CHAPTER THIRTY-ONE
They were in bed, with Grant on his back and Marti on her side. With his arm around her, she had her head resting on his shoulder. He wrapped his other arm around her too. “I know it’s upsetting. Try to get some sleep.”
But Marti was far too distressed. “If that driver had been a stranger, I would be able to deal with it. But it wasn’t a stranger, Grant. It was Eric.” Her frown of puzzlement was fixed on her face. “He was a really close friend of mine. He was there, right in my backyard, the night Jaleesa . . . The night of that shooting.” She still couldn’t talk about it without the pain piercing through. “He was the one that was upset about Andy Sloan crashing her party because he knew I didn’t want Andy anywhere near me or my daughter. He was my dog. He was my ride or die.”
A part of Grant felt a spark of jealousy when she spoke so lovingly about some man. But he quickly dismissed such foolishness because he knew she felt so betrayed by that man. And that man had tried to kill her. “Something apparently changed.”
“But what? I haven’t seen Eric in years.
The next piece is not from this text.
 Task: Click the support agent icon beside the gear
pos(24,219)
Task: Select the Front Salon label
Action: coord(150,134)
We haven’t talked on the phone, there’s been no communication between us, there’s been nothing. What could have changed?”
“Maybe he didn’t like what happened to your daughter and turned on you?”
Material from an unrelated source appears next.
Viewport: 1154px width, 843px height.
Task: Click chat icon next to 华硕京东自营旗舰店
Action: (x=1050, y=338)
But she quickly shook her head. “He stuck with me longer than anybody else. Until I wasn’t moving on and he couldn’t keep singing that same old song with me. I understood when he moved on. Everybody moved on.”
“Except you.”
“I would have if I could have,” Marti said.
Grant exhaled. “Whatever the reason, it’s chilling either way because that was the same pickup truck that I saw on the street cameras I reviewed after you had that car crash. The windows were too tinted for us to see who was inside that truck, but it’s the same truck.”
Marti nodded. “I know it is.”
“Which means he was trying to kill, not just tonight, but earlier this week too.”
Marti couldn’t hardly wrap her brains around it. Here they were thinking it was a local matter.
“Who would know something? Does this Eric have a family?”
It was when Grant said it that Marti remembered it. She sat up in bed. “LeeAnn. LeeAnn will know.”
“Who’s LeeAnn?”
“His wife. She’ll know everything.” Then she looked at Grant. “I’ve got to go to Memphis.”
Grant stared at her for several seconds. “Are you sure you can handle that, babe?”
Marti’s face became even more distressed at the thought of returning to the scene of the crime, as she saw it. Then she exhaled and nodded her head. “I have to. I’ve got to find out what became of Eric and why he turned our friendship into this level of hate.”
She could tell Grant didn’t want her to leave Belgrave. He knew Belgrave. He didn’t know shit about Memphis. But then he nodded his head. “Looks like we’re going to Memphis then,” he said.
When he said we , Marti’s heart soared. “You’re going with me?”
“Of course I am! Think I’m going to let you deal with this shit alone? Not on your life, kiddo.”
Marti smiled and laid her head, once again, on his shoulder. He held her once again.
At a time like this, she craved his embrace.